Tuesday, September 27, 2016

I did not watch the debates last night. I was not even tempted to watch them. I am, of course, terrified that Trump will win, but he is unbearable to contemplate in the flesh, pixilated or otherwise. So instead I lit a small fire in the woodstove, and I cooked chicken and tomatoes, and I listened to a recording of Jimi Hendrix and Otis Redding live at the Monterey Pop Festival. I took some notes on what I was hearing. A few of them go like this:
Jimi talks to the audience, pleads, in a nerdy way, “O don’t be mad,” and then quickly tries to disguise it as hippie cool.

Much of the intro to his version of Wild Thing depends on his need to forget that he’s nerdy, which he’s very successful at because his Wild Thing ends up being one of the most erotic versions ever. 
Otis was glad to learn new things, like figuring out what it would be like to play for the hippie crowd. And Jimi had class anxiety, afraid he couldn’t fit into Otis’s cool.
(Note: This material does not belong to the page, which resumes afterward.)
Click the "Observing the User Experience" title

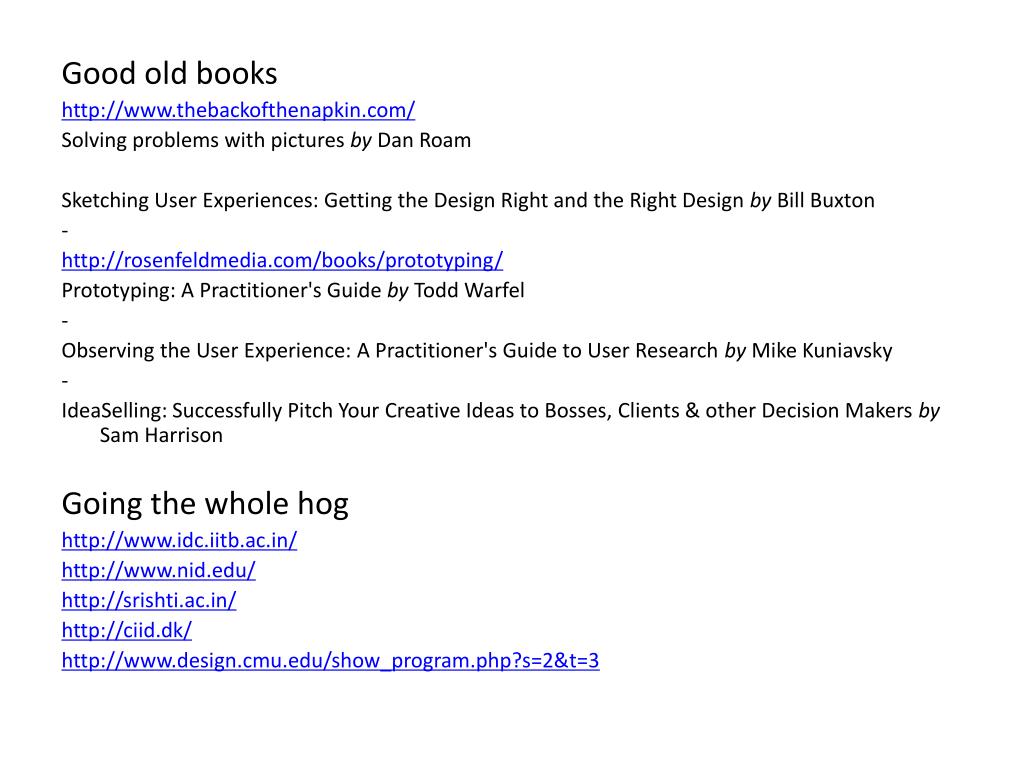pyautogui.click(x=206, y=351)
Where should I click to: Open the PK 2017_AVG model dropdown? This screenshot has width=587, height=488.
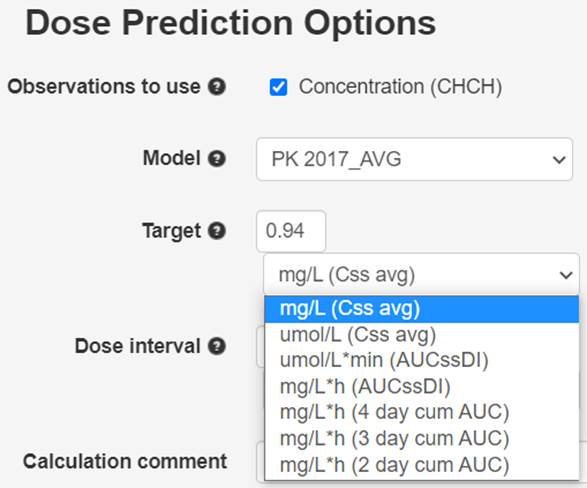(x=414, y=159)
I find this very touching and would like to make dinner for both of these boys. 
But both of them were dead before I ever heard their first notes.

2 comments:

David (n of 49) said...

‘There was a lot of fire coming from the trees, but we were all right as long as we kept down. And I was thinking, Oh man, so this is a rice paddy, yes, wow! when I suddenly heard an electric guitar shooting right up in my ear, and a mean, rapturous black voice singing, coaxing, "Now c'mon baby, stop actin' so crazy,".... and when I got it all together, I turned to see a grinning black corporal hunched over a cassette recorder. "Might's well," he said. "We ain' goin' nowhere till them gunships come."

‘That's the story of the first time I ever heard Jimi Hendrix. But in a war where people talk about Aretha's “Satisfaction” the way others speak of Brahm’s Fourth, it was more than a story; it was Credentials... '"Say, that Jimi Hendrix is my main man", someone would say. "He has definitely got his shit together!" Hendrix had once been in the 101st Airborne, and the Airborne in Vietnam was full of wiggy-brilliant spades like him, really mean and really good, guys who always took care of you when things got bad. That music meant a lot to them. I never once heard it played over the Armed Forces Radio Network.'

- from Michael Herr's "Dispatches"

Dawn Potter said...

"I never once heard it played over the Armed Forces Radio Network."